RECORDS PROVIDED:
Start of Block
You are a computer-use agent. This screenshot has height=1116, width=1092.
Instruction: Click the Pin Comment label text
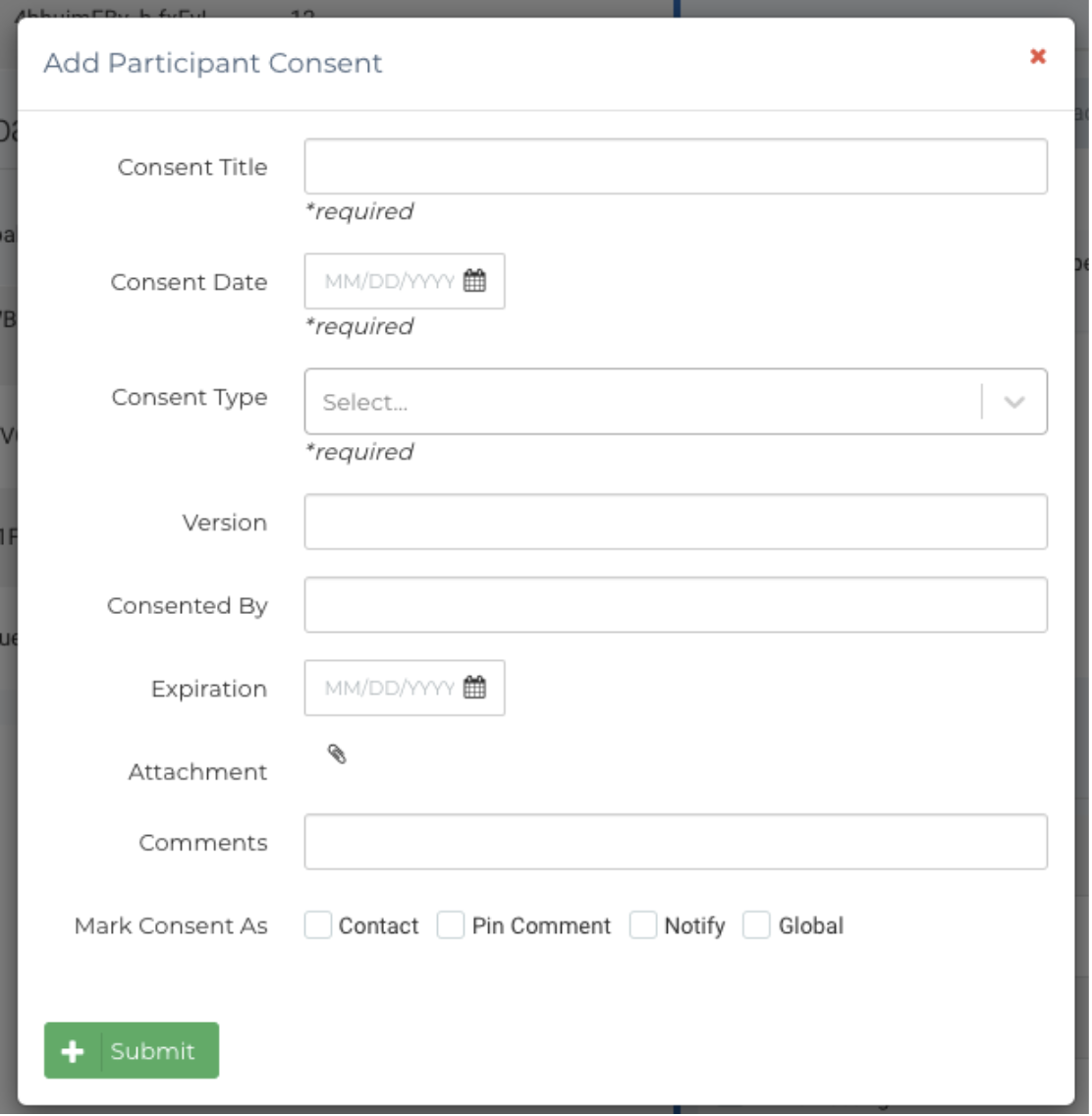541,925
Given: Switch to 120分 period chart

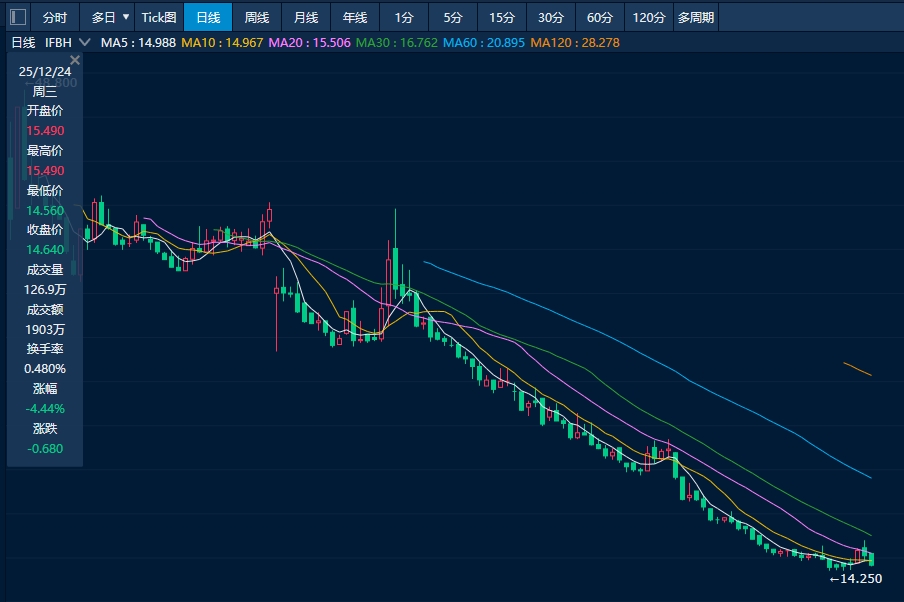Looking at the screenshot, I should pyautogui.click(x=649, y=17).
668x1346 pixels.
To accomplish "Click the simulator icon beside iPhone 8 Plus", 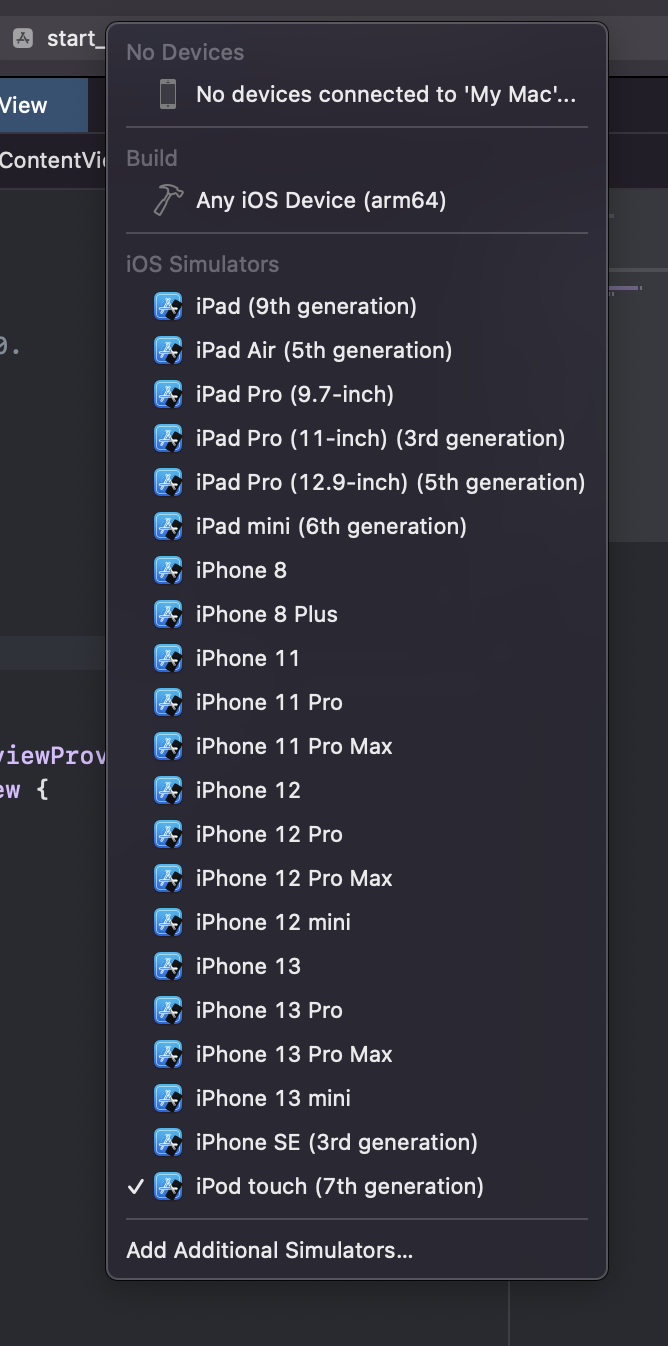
End of Block
ASSIGNMENT: All entries above should be printed exactly, though without their pictures.

RESPONSE TO THE EXERCISE:
You are a computer-use agent. This screenshot has height=1116, width=1092.
Instruction: Click the Pin Comment label text
541,925
Given: Switch to 120分 period chart

Looking at the screenshot, I should pyautogui.click(x=649, y=17).
668x1346 pixels.
To accomplish "Click the simulator icon beside iPhone 8 Plus", 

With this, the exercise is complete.